# Converter SSI auf RS232/RS422 Schnittstelle mit µC



## claudia (14 Oktober 2010)

Hallo,

es geht um ein SSI --> (zu) RS-232/ RS-422 (oder CAN ) Wandler( converter oder Adapter) für mein dSPACE-Systeme. ( ich habe schon ein paar Beiträge gelesen, aber Sie treffen nicht ganz zu ...)

Die SSI ( mit 6 leitungen : c-,c+ ,D-,D+,GND ,VCC) daten bekomme ich von einem Absolut Wertgeber (Drehgeber) und zwar Singleturn-Drehgeber (Graycode).

Fragen:

ist ein solche Adapter / converter mit  µC realisierbar? oder habt Ihr vielleicht ein Tipps ?
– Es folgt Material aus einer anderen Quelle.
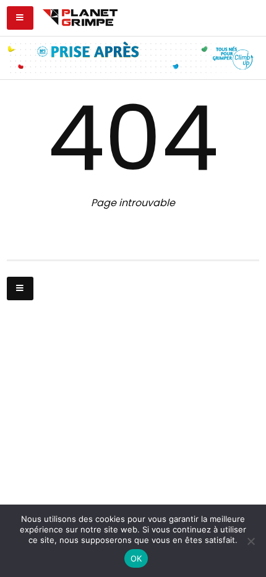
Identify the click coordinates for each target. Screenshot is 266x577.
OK (136, 558)
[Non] (250, 541)
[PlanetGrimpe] (80, 16)
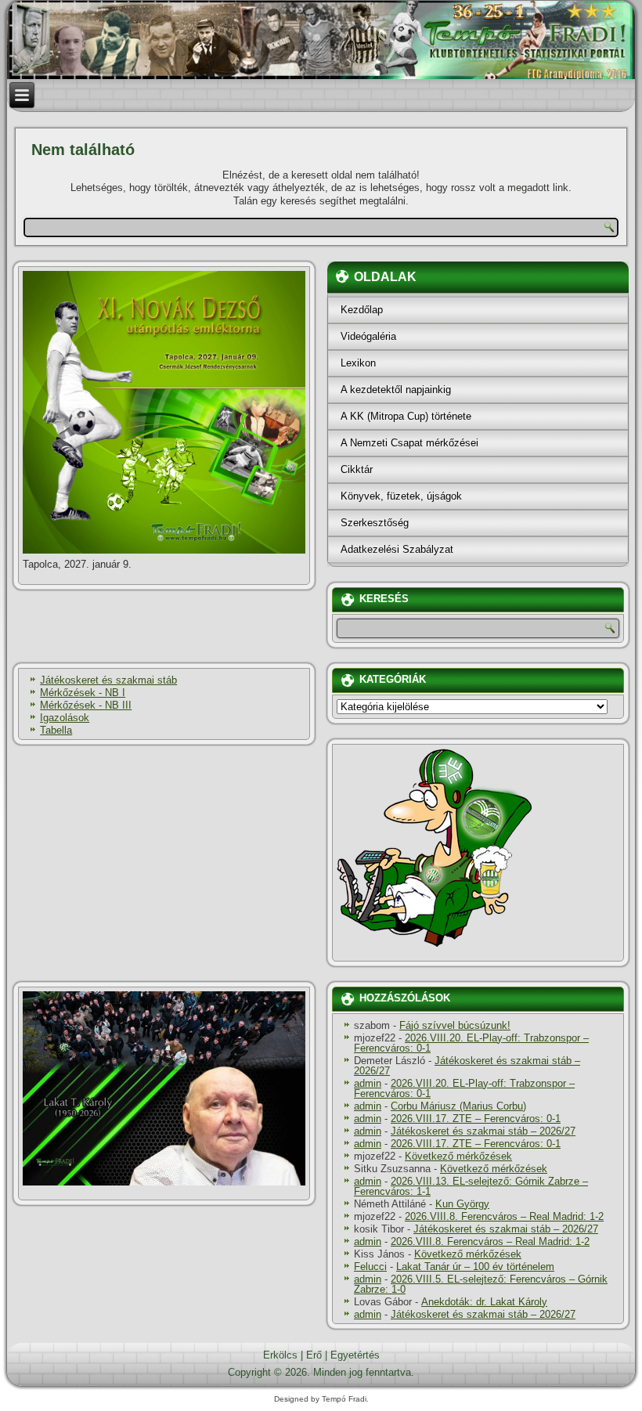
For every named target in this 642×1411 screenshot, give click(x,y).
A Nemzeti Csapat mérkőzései (409, 443)
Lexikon (358, 363)
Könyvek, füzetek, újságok (401, 496)
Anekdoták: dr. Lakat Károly (484, 1302)
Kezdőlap (362, 310)
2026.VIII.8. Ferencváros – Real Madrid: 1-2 (504, 1216)
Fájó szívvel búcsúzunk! (454, 1025)
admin (367, 1083)
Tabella (56, 730)
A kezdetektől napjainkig (396, 389)
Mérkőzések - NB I (82, 692)
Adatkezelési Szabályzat (397, 549)
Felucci (370, 1266)
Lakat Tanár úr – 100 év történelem (475, 1266)
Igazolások (64, 718)
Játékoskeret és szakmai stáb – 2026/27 (467, 1066)
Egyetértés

wenn das realisierbar ist, muss ich dann nur mein µC Programmieren sodass am ausgang ein RS232 (RxD , TxD) signal kommt?

Habt Ihr vielleicht eine litteratur wo man sich einarbeiten kann? natürlich suche weiter im internet aber das Stichwort zu finden ist etwas anderes...


(ich habe mich leider mit  µC nur seltern beschäftigt)

Danke im voraus.....


----------



## Senator42 (15 Oktober 2010)

*SSI "Synchronous Serial Interface"*

http://de.wikipedia.org/wiki/Synchron-Serielle_Schnittstelle

*Absolutwertgeber mittels SSI auswerten*

http://www.mikrocontroller.net/topic/175238


----------